The records:
====

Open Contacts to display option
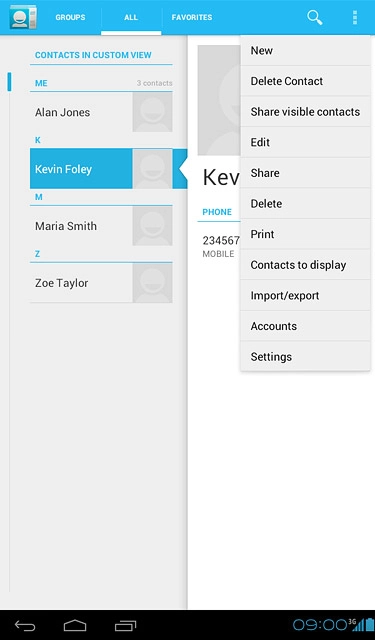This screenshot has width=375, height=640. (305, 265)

====

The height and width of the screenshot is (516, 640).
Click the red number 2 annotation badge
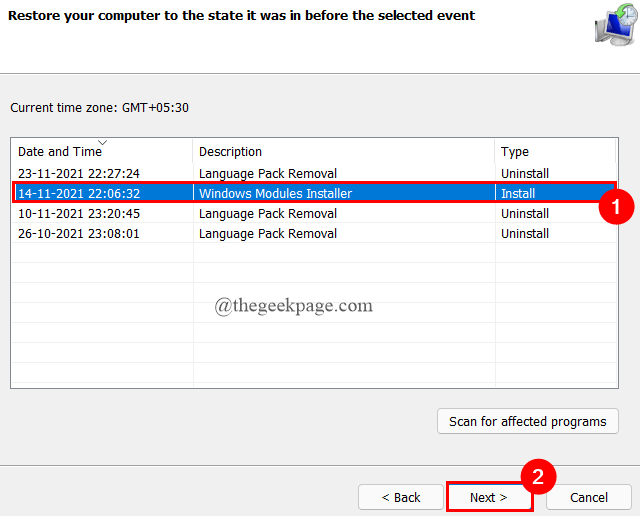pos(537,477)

====

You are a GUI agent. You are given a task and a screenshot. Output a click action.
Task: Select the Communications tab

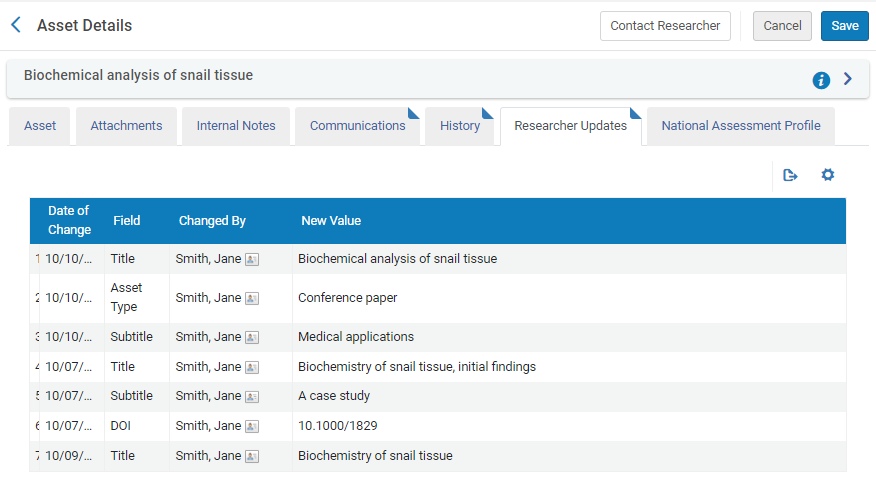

====

Task item:
The lines above from the one with "You are a GUI" through the one with "Task: Select the Communications tab" are to be duplicated exactly, ends included, with nothing added.

Solution to the exercise:
You are a GUI agent. You are given a task and a screenshot. Output a click action.
Task: Select the Communications tab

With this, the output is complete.